Wollemi Pines are evergreen conifers. They usually have a single trunk with bumpy gravelly bark and can grow up to 40 meters tall. Although Wollemi Pines are conifers, their leaves are less needle-like than most common conifers, instead being fairly flat, 30-80 mm long and as wide as 5 mm. They're spirally arranged on the stems, but in such a manner that it looks as though there are two stacked layers of leaves on the left and right sides of the stems. Like many conifers, the pollen producing male cones grow at the tips of branches. The larger, spiny, seed-bearing female cones also grow at the tips of branches.

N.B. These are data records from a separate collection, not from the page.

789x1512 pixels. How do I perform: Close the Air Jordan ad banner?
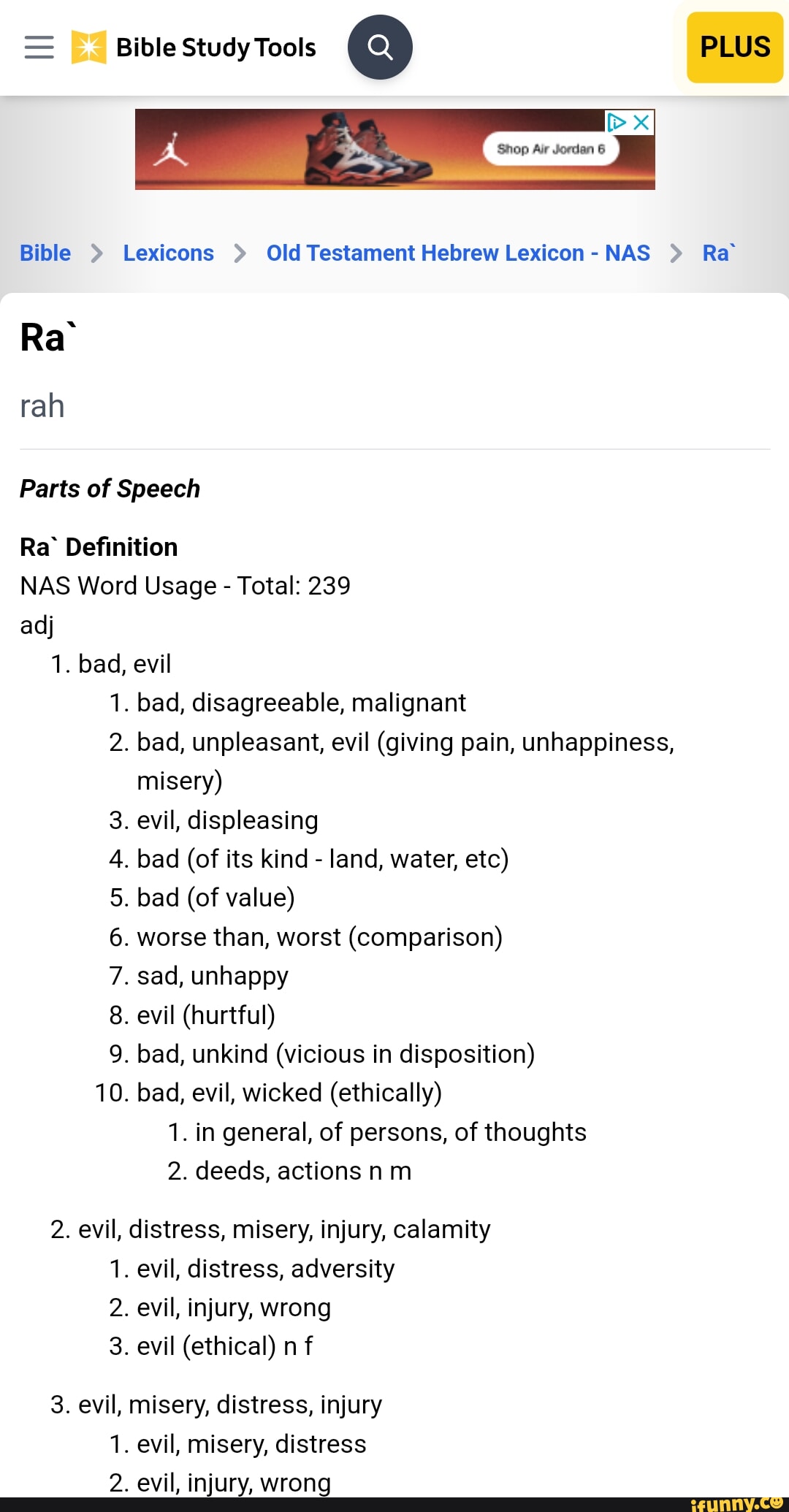(x=641, y=122)
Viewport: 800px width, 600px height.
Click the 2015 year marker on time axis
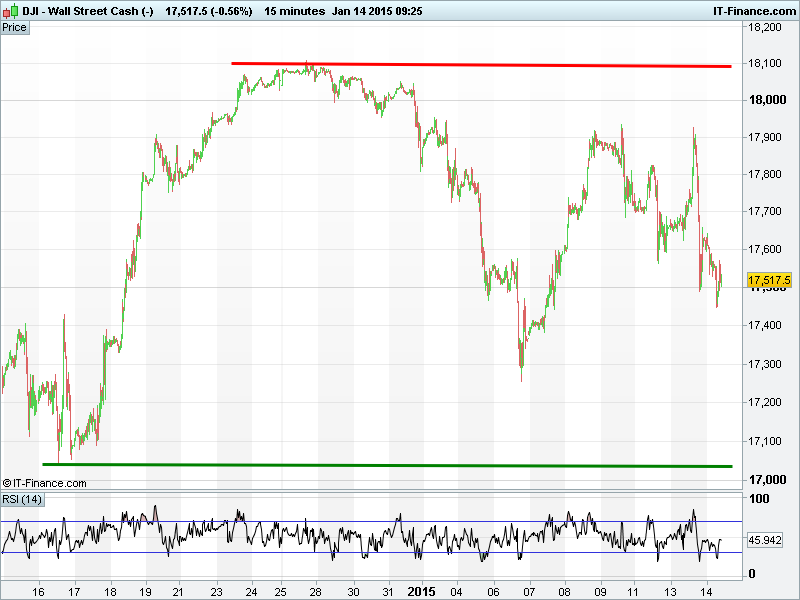click(x=421, y=591)
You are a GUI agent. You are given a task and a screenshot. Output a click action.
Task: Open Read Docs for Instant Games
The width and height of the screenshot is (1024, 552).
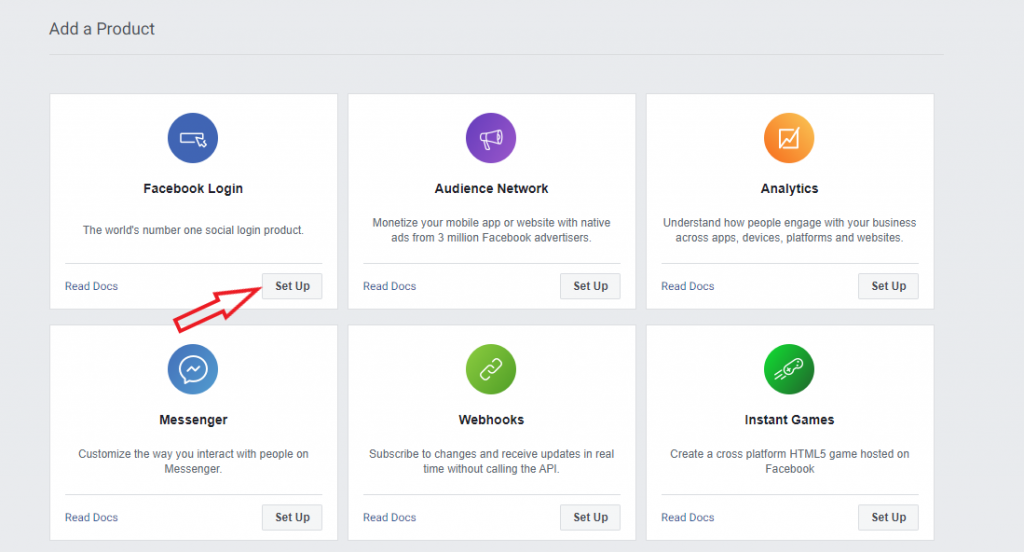[687, 517]
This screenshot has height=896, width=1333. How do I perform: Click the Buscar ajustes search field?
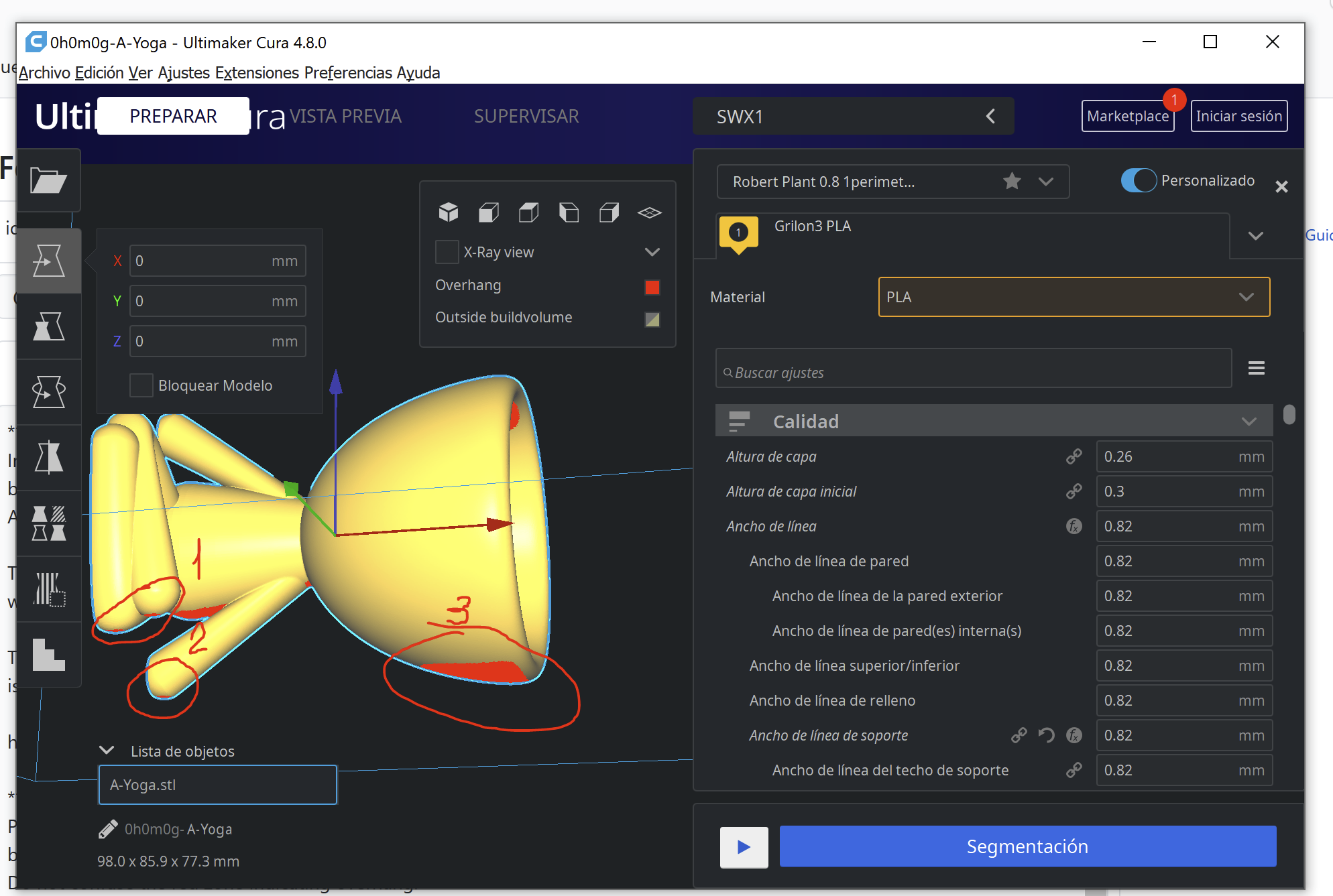(972, 373)
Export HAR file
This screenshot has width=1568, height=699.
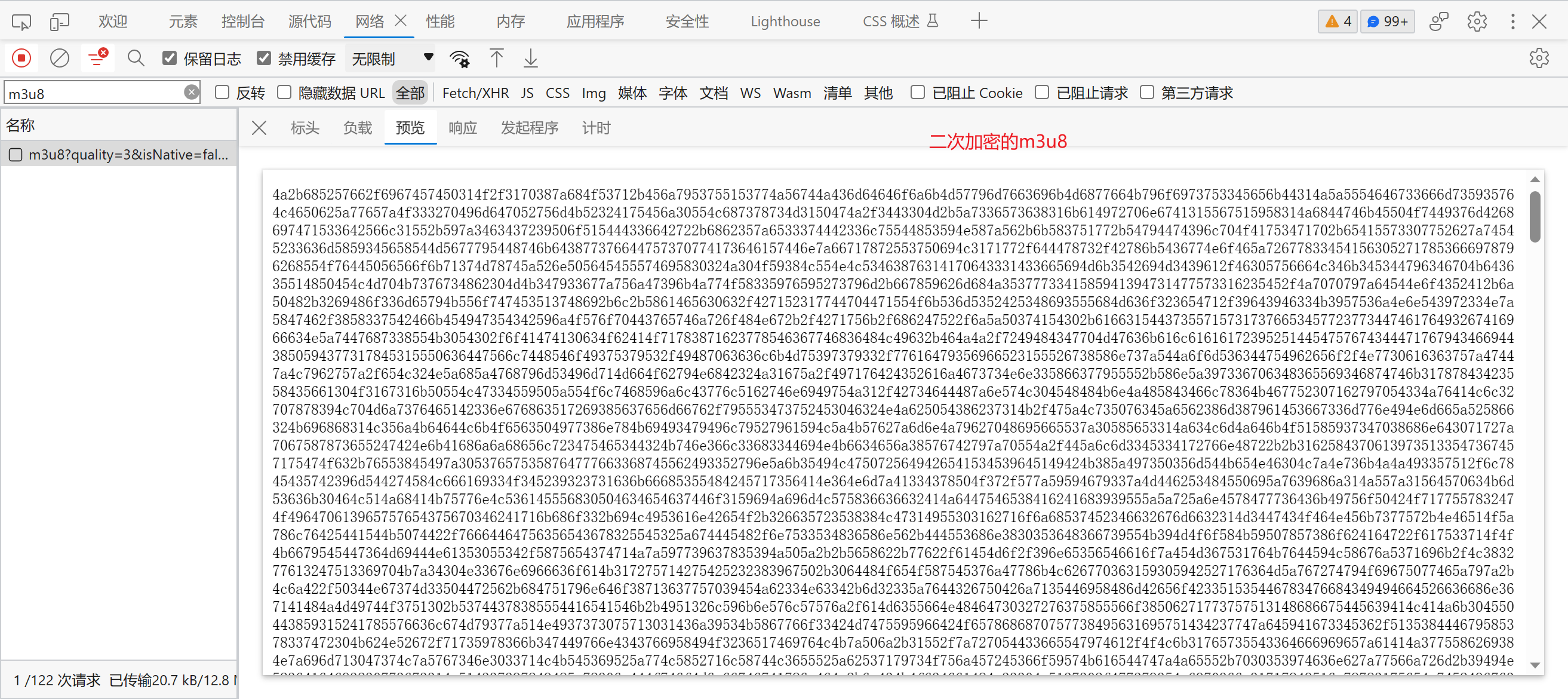530,58
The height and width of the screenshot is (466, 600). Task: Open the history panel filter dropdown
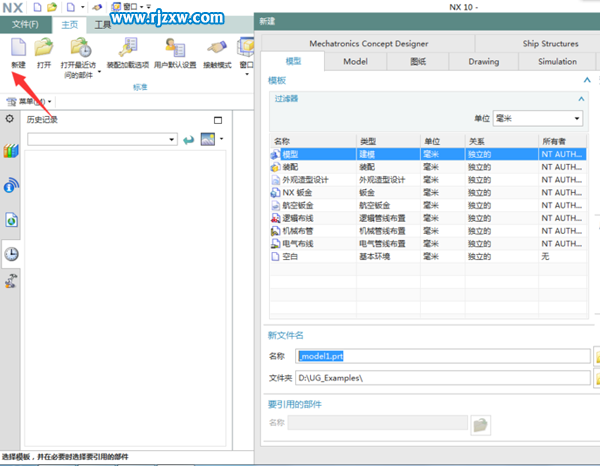[x=173, y=139]
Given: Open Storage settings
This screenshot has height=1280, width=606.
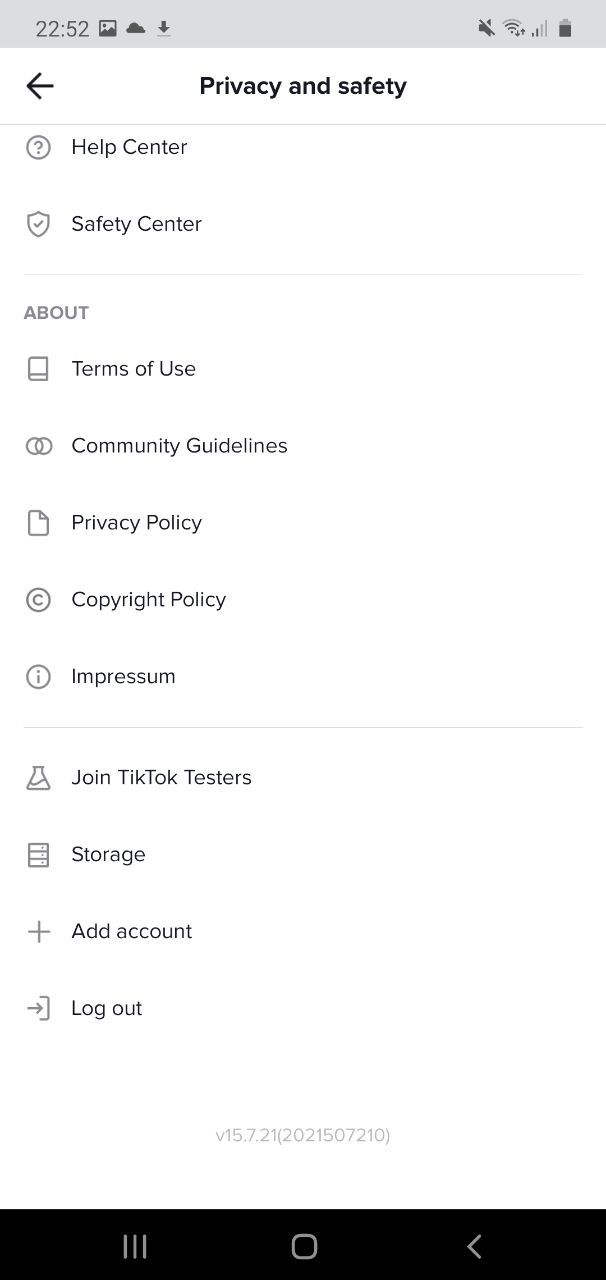Looking at the screenshot, I should (108, 854).
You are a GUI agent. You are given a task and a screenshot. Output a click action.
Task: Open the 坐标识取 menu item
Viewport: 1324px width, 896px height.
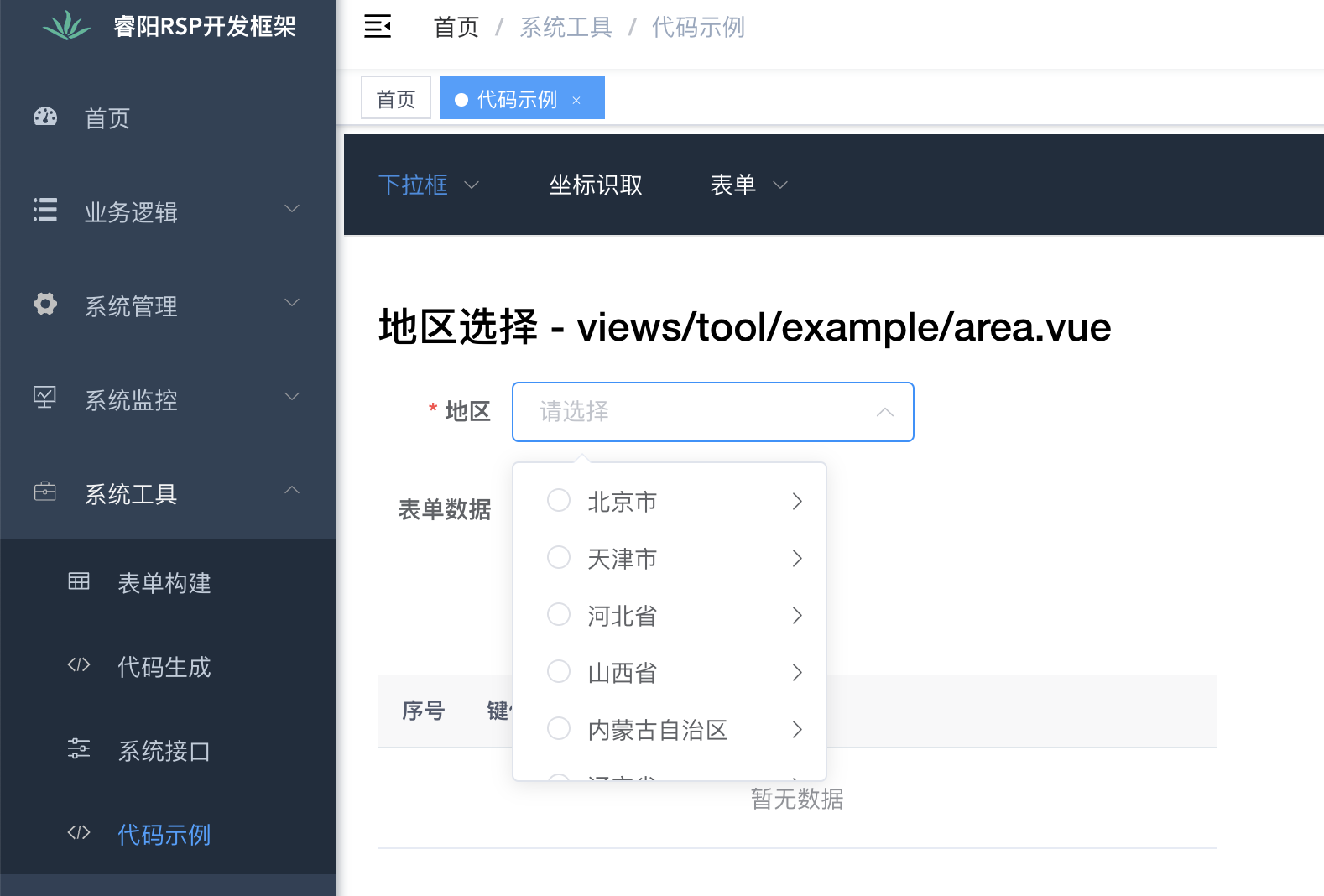[x=596, y=185]
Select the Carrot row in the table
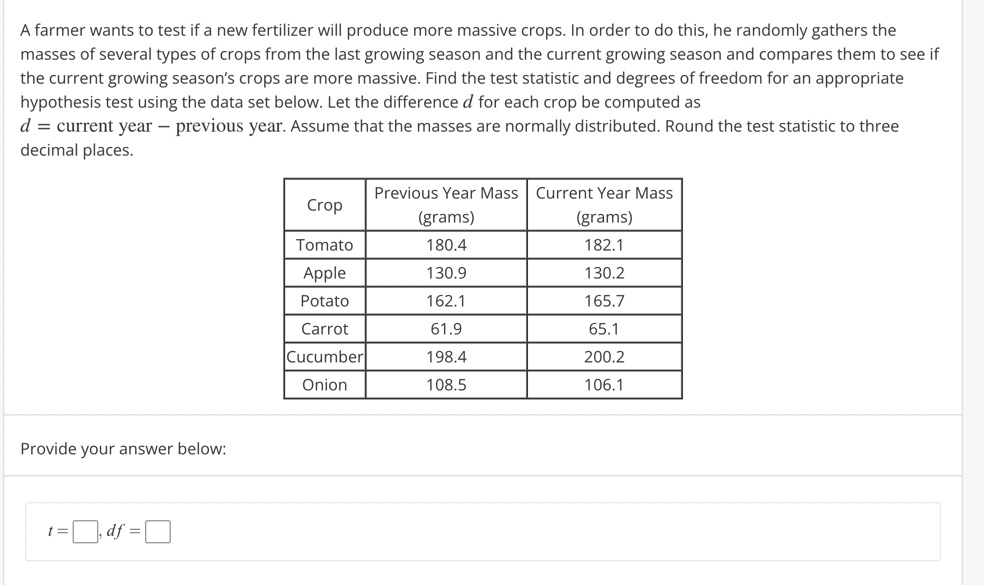984x585 pixels. point(323,329)
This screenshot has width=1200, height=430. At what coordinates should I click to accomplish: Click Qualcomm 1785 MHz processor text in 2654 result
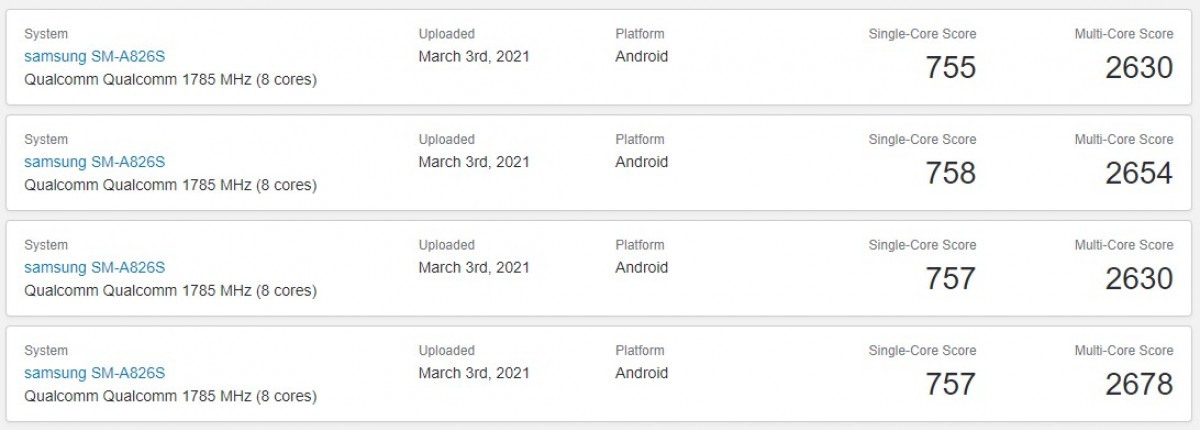coord(170,185)
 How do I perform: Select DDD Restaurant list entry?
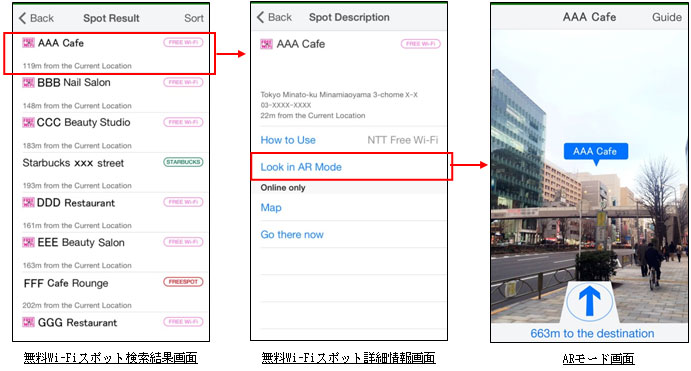tap(110, 212)
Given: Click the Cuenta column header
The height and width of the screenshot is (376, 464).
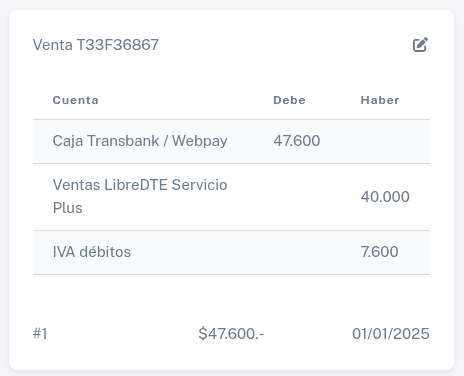Looking at the screenshot, I should pyautogui.click(x=76, y=100).
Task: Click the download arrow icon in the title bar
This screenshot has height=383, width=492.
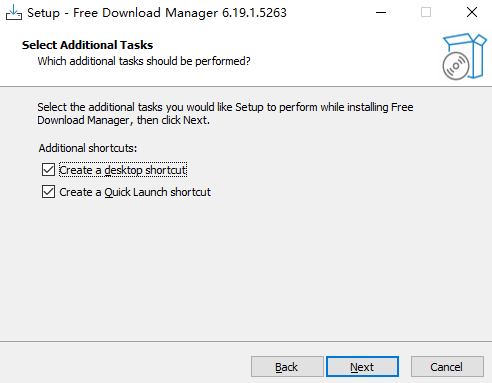Action: click(x=14, y=12)
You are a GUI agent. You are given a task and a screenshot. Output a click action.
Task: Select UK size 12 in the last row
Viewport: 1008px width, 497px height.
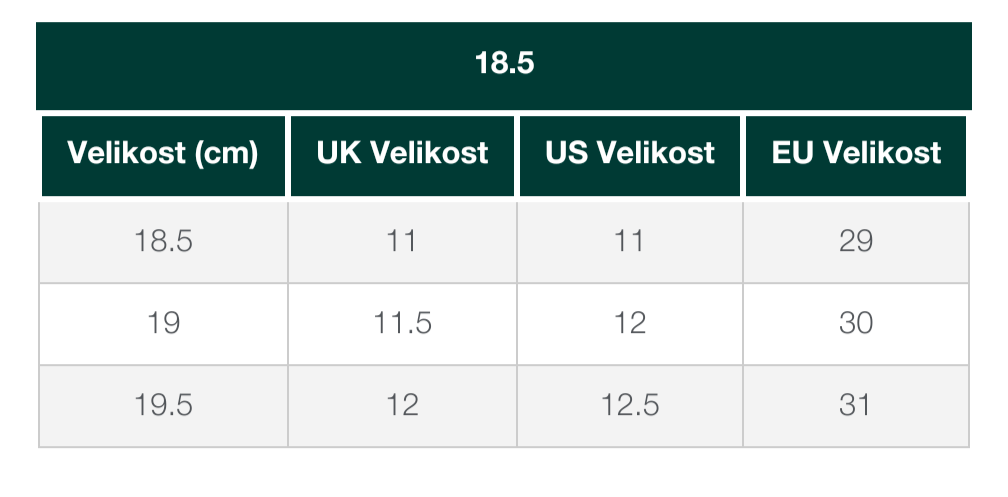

Wollemi Pines are not true pines of the botanical family Pinaceae, but instead members of the family Araucariaceae. Araucariaceae are distributed across the southern hemisphere with a large number of species in Australia, New Zealand, Indonesia, and the South Pacific islands, although fossils show they had a wider distribution in the past. Other living araucarians may be familiar to readers as Monkey Puzzle Trees, Norfolk Island Pines (genus Araucaria), and various Kauri species (genus Agathis). Fossils of the nearest relative of Wollemia, the extinct tree Wairarapaia, are found in Lower Cretaceous rocks from New Zealand, indicating that Wollemia-like trees have been living on southern continents for more more than 100 million years.